Lastly, the embarrassment of casting riches becomes a problem. We just get used to having these big stars and/or respected actors playing all these roles when the film throws us a number of curves—oh, look, that’s Jason Schwartzman (and isn’t he a Coppola and wasn’t he in…?), and OMG, that’s not really [insert name of famous gangster/tough guy star here], is it? A Brechtian style that pulls away from the story is one thing; playing “Guess what star is right around the corner?” threatens to take the film from merely heightened reality to an Anderson version of the “anything goes” end of Blazing Saddles.
There is a lot here to respect, especially in the script by Anderson and Roman Coppola.

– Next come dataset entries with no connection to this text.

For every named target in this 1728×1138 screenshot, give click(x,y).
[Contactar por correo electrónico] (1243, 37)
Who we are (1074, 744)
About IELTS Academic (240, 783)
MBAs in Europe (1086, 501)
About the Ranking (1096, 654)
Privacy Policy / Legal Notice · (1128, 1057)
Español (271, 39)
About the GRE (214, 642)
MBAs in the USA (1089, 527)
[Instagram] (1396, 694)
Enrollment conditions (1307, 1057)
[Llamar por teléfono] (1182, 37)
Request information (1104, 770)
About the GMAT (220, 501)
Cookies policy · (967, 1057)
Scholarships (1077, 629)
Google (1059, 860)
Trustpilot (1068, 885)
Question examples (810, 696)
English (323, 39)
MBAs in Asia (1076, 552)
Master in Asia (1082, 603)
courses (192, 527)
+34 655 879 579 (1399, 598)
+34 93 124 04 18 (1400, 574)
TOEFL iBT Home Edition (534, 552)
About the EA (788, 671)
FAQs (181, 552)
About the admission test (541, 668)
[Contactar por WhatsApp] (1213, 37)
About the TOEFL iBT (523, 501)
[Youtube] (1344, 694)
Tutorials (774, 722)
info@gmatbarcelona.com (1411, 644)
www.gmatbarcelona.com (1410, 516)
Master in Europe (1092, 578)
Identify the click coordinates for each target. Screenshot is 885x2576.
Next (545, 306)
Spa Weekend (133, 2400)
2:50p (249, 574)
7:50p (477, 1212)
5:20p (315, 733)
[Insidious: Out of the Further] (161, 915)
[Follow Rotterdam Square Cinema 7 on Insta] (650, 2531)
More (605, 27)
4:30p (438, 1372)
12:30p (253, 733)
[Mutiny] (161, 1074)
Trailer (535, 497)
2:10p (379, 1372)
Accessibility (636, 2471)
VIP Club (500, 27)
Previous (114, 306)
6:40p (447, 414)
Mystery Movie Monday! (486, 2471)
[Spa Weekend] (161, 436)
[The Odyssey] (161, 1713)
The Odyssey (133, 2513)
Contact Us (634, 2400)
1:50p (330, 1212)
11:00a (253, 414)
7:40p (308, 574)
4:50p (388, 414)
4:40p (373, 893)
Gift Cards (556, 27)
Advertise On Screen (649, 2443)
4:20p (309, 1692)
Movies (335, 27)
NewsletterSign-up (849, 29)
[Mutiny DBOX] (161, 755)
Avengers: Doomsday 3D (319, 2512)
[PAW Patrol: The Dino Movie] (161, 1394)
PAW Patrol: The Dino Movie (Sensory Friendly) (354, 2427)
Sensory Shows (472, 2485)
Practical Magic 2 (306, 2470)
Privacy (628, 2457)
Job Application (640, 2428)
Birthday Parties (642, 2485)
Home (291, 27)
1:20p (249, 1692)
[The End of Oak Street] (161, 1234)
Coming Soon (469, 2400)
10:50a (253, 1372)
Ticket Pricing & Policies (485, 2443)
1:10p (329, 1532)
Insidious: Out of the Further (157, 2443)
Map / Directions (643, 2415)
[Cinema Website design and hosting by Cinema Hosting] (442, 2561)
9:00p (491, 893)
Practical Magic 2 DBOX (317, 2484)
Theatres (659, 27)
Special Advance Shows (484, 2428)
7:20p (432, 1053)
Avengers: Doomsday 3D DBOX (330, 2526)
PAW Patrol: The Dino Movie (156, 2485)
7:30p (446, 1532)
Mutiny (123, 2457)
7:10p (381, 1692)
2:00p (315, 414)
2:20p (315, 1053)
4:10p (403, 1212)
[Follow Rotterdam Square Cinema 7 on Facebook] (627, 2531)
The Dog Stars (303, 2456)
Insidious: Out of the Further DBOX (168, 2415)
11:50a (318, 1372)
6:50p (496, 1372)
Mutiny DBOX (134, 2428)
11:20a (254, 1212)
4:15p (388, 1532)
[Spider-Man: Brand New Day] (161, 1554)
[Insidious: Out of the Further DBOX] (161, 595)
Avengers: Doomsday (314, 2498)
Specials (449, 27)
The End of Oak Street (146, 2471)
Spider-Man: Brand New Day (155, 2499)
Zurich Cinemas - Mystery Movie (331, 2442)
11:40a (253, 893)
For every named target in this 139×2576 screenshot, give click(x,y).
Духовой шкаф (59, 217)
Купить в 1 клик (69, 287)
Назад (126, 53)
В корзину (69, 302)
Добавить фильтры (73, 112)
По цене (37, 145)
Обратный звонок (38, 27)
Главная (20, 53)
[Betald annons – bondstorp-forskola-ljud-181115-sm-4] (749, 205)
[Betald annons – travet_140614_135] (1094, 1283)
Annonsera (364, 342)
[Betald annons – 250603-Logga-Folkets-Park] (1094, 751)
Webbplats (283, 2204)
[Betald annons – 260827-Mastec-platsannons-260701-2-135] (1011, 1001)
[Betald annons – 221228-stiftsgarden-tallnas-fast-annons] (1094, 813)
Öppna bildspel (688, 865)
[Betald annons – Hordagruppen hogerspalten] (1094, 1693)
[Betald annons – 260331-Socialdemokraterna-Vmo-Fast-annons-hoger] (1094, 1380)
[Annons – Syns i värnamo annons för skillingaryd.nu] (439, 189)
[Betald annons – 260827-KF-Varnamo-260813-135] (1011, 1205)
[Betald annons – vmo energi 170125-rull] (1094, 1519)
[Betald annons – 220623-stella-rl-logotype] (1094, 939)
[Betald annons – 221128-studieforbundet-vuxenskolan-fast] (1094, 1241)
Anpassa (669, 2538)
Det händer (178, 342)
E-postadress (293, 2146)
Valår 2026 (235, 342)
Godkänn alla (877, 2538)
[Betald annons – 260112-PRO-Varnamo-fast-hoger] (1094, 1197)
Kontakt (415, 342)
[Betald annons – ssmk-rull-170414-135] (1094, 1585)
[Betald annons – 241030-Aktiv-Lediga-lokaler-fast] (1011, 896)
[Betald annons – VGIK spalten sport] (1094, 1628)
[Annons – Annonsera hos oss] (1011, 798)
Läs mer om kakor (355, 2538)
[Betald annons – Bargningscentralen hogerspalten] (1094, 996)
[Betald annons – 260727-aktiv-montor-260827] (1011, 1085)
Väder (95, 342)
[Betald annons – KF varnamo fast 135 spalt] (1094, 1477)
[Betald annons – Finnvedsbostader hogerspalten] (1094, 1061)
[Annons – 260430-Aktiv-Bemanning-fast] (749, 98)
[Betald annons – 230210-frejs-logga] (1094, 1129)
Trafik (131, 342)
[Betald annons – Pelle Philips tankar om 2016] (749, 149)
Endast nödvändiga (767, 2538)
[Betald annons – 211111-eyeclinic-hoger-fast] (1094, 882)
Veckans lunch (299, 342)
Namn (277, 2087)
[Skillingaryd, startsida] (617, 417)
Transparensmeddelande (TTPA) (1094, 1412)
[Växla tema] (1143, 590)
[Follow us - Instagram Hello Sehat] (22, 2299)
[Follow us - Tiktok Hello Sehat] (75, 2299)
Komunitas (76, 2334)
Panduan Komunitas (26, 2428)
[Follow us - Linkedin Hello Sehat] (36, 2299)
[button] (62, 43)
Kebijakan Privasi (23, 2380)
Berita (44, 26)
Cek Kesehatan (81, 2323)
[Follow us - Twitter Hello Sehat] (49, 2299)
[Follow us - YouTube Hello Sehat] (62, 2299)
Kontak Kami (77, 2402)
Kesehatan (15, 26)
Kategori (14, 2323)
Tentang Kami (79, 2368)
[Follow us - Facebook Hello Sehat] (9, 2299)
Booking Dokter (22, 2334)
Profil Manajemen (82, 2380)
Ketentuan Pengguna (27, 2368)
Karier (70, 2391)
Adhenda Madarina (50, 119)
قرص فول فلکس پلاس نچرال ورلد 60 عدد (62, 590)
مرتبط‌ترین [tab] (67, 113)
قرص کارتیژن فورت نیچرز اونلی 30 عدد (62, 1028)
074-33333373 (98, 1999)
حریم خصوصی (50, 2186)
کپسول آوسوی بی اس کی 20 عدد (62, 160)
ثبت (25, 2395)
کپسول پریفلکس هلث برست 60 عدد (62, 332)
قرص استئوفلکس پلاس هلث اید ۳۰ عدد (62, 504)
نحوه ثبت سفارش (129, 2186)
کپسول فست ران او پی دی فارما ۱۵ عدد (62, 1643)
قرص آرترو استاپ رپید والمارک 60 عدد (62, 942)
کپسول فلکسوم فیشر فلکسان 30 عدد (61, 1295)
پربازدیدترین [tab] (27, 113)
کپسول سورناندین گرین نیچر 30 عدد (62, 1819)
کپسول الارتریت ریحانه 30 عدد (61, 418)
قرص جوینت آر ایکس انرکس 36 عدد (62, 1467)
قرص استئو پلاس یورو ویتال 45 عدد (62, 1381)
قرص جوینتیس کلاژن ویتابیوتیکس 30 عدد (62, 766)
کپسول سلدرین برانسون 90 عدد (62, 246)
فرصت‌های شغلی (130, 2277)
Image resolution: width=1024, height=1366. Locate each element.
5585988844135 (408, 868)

There are ironies and observations about youth and love, marriage and parenting that will likely fill many a film-school paper in the near future. The story is solidly constructed, providing a foundation for a presentation style that surrounds everything else in the film in quotation marks.
Delightful, brilliant, precious, too self-conscious? It’s really all in the heart and mind of the beholder. For this one perhaps more than most other films, the critics have reported—you’ll have to decide.